Seamlessly woven into this main mystery are a series of subplots that add both texture and counter-points to the central storyline.  DI Hicks is dealing with relationship issues on the home front.  His pregnant wife and he are in the process of attending couples counseling with no clear reason for their troubles.  There is also the tale of Gregor Levchenko, a candle-maker whose daughter died as a result of a crime several years earlier.  And there are a series of vignettes detailing the interrogation of a young boy who is somehow involved in a shooting.  It all sounds very complicated, but Mosby excels at making it all flow together into a clear and engaging narrative.

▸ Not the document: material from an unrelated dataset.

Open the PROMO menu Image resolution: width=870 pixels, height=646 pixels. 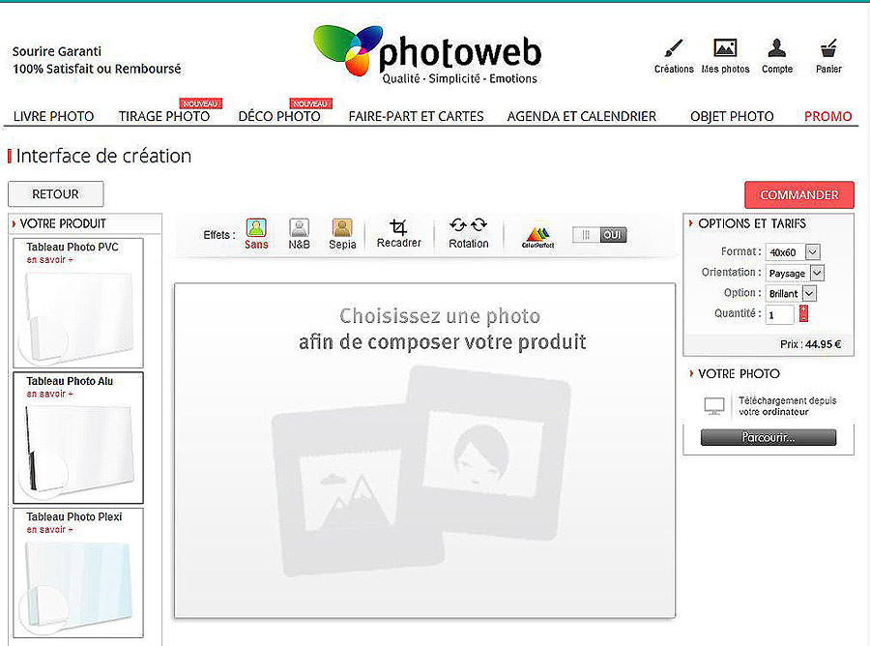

The Murder Code is a very graphic novel depicting many violent acts against both humans and animals, so it is not the right choice for those that prefer a more cozy-style mystery.  Nothing depicted is gratuitous because it helps the reader to understand the ramifications of these senseless acts, but it can make for difficult reading at times.

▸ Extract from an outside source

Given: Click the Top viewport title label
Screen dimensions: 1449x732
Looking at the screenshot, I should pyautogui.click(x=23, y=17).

There are many themes that run through The Murder Code and to reveal much here would spoil the various twists and turns that Mosby has planted for the reader.  One topic that should be highlighted however is the idea of the long shadow cast by abuse of all sorts.  Repeatedly the reader must confront various forms of abuse and while each is unique in its own way, a pattern of effects can be seen and is worth noting.  This will without a doubt be something the reader will remember long after finishing the novel.

Mosby’s prose is crisp and compact with shorter chapters causing the reader to keep turning pages.  There is a birthing scene late in the novel which reads like an independent short story – the kind where you have no idea what the outcome is going to be, but you can’t stop reading for want of finding out.  There is more suspense in that one scene than is often found in entire books.  It is writing like that which led to Steve Mosby winning the CWA Dagger in the Library Award in 2012.

The release of The Murder Code is sure to make Steve Mosby a more recognizable name here in the States.  Don’t be surprised if you start seeing The Murder Code pop up on Best Of lists for crime fiction in the near future.


Disclaimer:  A print galley of this title was provided to BOLO Books by the publisher.  No review was promised and the above is an unbiased review of the novel.